**Problem requirements:**
Retype the records exactly, with nothing added or dropped.
###
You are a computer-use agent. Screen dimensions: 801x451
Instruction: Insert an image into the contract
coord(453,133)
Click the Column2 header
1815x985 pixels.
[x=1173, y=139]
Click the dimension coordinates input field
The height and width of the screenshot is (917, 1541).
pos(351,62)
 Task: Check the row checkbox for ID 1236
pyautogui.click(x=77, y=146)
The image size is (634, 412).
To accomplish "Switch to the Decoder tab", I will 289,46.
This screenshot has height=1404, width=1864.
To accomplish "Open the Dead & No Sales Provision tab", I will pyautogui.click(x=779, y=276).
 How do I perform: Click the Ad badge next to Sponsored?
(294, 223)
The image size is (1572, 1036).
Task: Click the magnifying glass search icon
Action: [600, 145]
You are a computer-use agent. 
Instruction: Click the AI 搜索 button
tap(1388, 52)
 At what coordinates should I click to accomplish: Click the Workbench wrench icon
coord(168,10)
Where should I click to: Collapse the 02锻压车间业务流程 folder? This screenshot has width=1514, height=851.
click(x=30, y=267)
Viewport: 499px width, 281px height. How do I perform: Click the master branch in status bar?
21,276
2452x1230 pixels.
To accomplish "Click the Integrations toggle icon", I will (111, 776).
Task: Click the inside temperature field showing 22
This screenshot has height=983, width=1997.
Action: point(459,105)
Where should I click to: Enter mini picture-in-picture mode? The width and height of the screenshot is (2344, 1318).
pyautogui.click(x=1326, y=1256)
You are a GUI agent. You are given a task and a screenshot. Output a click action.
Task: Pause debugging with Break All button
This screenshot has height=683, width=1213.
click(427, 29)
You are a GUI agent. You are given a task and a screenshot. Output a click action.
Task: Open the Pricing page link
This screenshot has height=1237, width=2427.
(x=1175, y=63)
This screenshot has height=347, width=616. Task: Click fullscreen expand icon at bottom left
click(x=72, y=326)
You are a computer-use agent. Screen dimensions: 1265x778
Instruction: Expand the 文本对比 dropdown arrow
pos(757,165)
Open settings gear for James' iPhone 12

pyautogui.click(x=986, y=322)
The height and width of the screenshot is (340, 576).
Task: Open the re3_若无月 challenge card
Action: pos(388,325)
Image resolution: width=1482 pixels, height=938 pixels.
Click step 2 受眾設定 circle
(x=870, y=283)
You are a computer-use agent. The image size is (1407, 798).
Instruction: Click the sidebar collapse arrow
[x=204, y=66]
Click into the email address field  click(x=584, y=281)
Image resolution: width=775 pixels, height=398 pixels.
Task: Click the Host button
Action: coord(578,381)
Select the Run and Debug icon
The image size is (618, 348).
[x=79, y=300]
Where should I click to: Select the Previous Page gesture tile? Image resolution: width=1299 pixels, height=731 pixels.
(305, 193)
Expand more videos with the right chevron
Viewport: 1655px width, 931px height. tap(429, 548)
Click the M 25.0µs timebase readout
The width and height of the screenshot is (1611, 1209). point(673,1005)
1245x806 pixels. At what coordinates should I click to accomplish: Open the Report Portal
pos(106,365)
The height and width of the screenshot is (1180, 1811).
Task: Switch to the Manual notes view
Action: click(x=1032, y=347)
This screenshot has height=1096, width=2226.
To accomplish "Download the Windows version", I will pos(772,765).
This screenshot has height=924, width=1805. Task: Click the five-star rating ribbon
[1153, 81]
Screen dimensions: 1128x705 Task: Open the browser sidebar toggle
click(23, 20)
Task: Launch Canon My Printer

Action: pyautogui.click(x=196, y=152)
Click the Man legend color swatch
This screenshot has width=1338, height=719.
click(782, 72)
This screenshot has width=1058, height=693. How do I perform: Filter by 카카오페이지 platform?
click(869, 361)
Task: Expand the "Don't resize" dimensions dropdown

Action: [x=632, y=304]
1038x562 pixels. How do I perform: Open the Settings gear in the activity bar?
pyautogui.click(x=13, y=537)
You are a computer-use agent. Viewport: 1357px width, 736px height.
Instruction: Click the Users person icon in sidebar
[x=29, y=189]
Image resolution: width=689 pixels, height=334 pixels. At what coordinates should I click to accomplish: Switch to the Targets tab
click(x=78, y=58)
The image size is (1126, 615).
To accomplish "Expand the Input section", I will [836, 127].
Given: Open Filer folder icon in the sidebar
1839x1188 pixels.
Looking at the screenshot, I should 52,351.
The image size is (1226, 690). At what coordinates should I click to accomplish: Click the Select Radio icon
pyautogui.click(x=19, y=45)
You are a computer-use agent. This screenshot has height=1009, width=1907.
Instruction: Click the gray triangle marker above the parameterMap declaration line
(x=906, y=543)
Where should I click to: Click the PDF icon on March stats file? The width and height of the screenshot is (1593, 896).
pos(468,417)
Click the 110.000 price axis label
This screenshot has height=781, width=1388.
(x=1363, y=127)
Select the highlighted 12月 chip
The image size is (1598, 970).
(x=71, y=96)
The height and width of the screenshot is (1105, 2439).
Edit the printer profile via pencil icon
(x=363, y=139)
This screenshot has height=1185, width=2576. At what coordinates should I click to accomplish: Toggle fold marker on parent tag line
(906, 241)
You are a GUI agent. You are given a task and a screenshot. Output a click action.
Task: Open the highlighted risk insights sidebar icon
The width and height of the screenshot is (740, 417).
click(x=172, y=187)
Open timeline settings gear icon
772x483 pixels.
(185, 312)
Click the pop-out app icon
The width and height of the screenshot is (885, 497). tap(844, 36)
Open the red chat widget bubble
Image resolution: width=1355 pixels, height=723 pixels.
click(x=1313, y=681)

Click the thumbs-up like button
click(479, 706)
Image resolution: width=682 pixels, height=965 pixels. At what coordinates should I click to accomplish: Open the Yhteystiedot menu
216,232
###
**Completed exercise:**
You are a computer-use agent. Screen dimensions: 801x451
Instruction: Insert an image into the contract
coord(453,133)
Click the Column2 header
1815x985 pixels.
[x=1173, y=139]
Click the dimension coordinates input field
The height and width of the screenshot is (917, 1541).
pos(351,62)
 Task: Check the row checkbox for ID 1236
pyautogui.click(x=77, y=146)
The image size is (634, 412).
To accomplish "Switch to the Decoder tab", I will 289,46.
This screenshot has height=1404, width=1864.
To accomplish "Open the Dead & No Sales Provision tab", I will pyautogui.click(x=779, y=276).
 How do I perform: Click the Ad badge next to Sponsored?
(294, 223)
The image size is (1572, 1036).
Task: Click the magnifying glass search icon
Action: [600, 145]
You are a computer-use agent. 
Instruction: Click the AI 搜索 button
tap(1388, 52)
 At what coordinates should I click to accomplish: Click the Workbench wrench icon
coord(168,10)
Where should I click to: Collapse the 02锻压车间业务流程 folder? This screenshot has width=1514, height=851.
click(x=30, y=267)
Viewport: 499px width, 281px height. How do I perform: Click the master branch in status bar?
21,276
2452x1230 pixels.
To accomplish "Click the Integrations toggle icon", I will (111, 776).
Task: Click the inside temperature field showing 22
This screenshot has height=983, width=1997.
Action: point(459,105)
Where should I click to: Enter mini picture-in-picture mode? The width and height of the screenshot is (2344, 1318).
pyautogui.click(x=1326, y=1256)
You are a GUI agent. You are given a task and a screenshot. Output a click action.
Task: Pause debugging with Break All button
This screenshot has height=683, width=1213.
click(427, 29)
You are a GUI agent. You are given a task and a screenshot. Output a click action.
Task: Open the Pricing page link
This screenshot has height=1237, width=2427.
(x=1175, y=63)
This screenshot has height=347, width=616. Task: Click fullscreen expand icon at bottom left
click(x=72, y=326)
You are a computer-use agent. Screen dimensions: 1265x778
Instruction: Expand the 文本对比 dropdown arrow
pos(757,165)
Open settings gear for James' iPhone 12

pyautogui.click(x=986, y=322)
The height and width of the screenshot is (340, 576).
Task: Open the re3_若无月 challenge card
Action: pos(388,325)
Image resolution: width=1482 pixels, height=938 pixels.
Click step 2 受眾設定 circle
(x=870, y=283)
You are a computer-use agent. The image size is (1407, 798).
Instruction: Click the sidebar collapse arrow
[x=204, y=66]
Click into the email address field  click(x=584, y=281)
Image resolution: width=775 pixels, height=398 pixels.
Task: Click the Host button
Action: coord(578,381)
Select the Run and Debug icon
The image size is (618, 348).
[x=79, y=300]
Where should I click to: Select the Previous Page gesture tile? Image resolution: width=1299 pixels, height=731 pixels.
(305, 193)
Expand more videos with the right chevron
Viewport: 1655px width, 931px height. tap(429, 548)
Click the M 25.0µs timebase readout
The width and height of the screenshot is (1611, 1209). point(673,1005)
1245x806 pixels. At what coordinates should I click to accomplish: Open the Report Portal
pos(106,365)
The height and width of the screenshot is (1180, 1811).
Task: Switch to the Manual notes view
Action: click(x=1032, y=347)
This screenshot has height=1096, width=2226.
To accomplish "Download the Windows version", I will pos(772,765).
This screenshot has height=924, width=1805. Task: Click the five-star rating ribbon
[1153, 81]
Screen dimensions: 1128x705 Task: Open the browser sidebar toggle
click(23, 20)
Task: Launch Canon My Printer

Action: pyautogui.click(x=196, y=152)
Click the Man legend color swatch
This screenshot has width=1338, height=719.
click(782, 72)
This screenshot has width=1058, height=693. How do I perform: Filter by 카카오페이지 platform?
click(869, 361)
Task: Expand the "Don't resize" dimensions dropdown

Action: [x=632, y=304]
1038x562 pixels. How do I perform: Open the Settings gear in the activity bar?
pyautogui.click(x=13, y=537)
You are a computer-use agent. Viewport: 1357px width, 736px height.
Instruction: Click the Users person icon in sidebar
[x=29, y=189]
Image resolution: width=689 pixels, height=334 pixels. At what coordinates should I click to accomplish: Switch to the Targets tab
click(x=78, y=58)
The image size is (1126, 615).
To accomplish "Expand the Input section", I will [836, 127].
Given: Open Filer folder icon in the sidebar
1839x1188 pixels.
Looking at the screenshot, I should 52,351.
The image size is (1226, 690). At what coordinates should I click to accomplish: Click the Select Radio icon
pyautogui.click(x=19, y=45)
You are a computer-use agent. This screenshot has height=1009, width=1907.
Instruction: Click the gray triangle marker above the parameterMap declaration line
(x=906, y=543)
Where should I click to: Click the PDF icon on March stats file? The width and height of the screenshot is (1593, 896).
pos(468,417)
Click the 110.000 price axis label
This screenshot has height=781, width=1388.
(x=1363, y=127)
Select the highlighted 12月 chip
The image size is (1598, 970).
(x=71, y=96)
The height and width of the screenshot is (1105, 2439).
Edit the printer profile via pencil icon
(x=363, y=139)
This screenshot has height=1185, width=2576. At what coordinates should I click to accomplish: Toggle fold marker on parent tag line
(906, 241)
You are a GUI agent. You are given a task and a screenshot. Output a click action.
Task: Open the highlighted risk insights sidebar icon
The width and height of the screenshot is (740, 417).
click(x=172, y=187)
Open timeline settings gear icon
772x483 pixels.
(185, 312)
Click the pop-out app icon
The width and height of the screenshot is (885, 497). tap(844, 36)
Open the red chat widget bubble
Image resolution: width=1355 pixels, height=723 pixels.
click(x=1313, y=681)

Click the thumbs-up like button
click(479, 706)
Image resolution: width=682 pixels, height=965 pixels. At what coordinates should I click to accomplish: Open the Yhteystiedot menu
216,232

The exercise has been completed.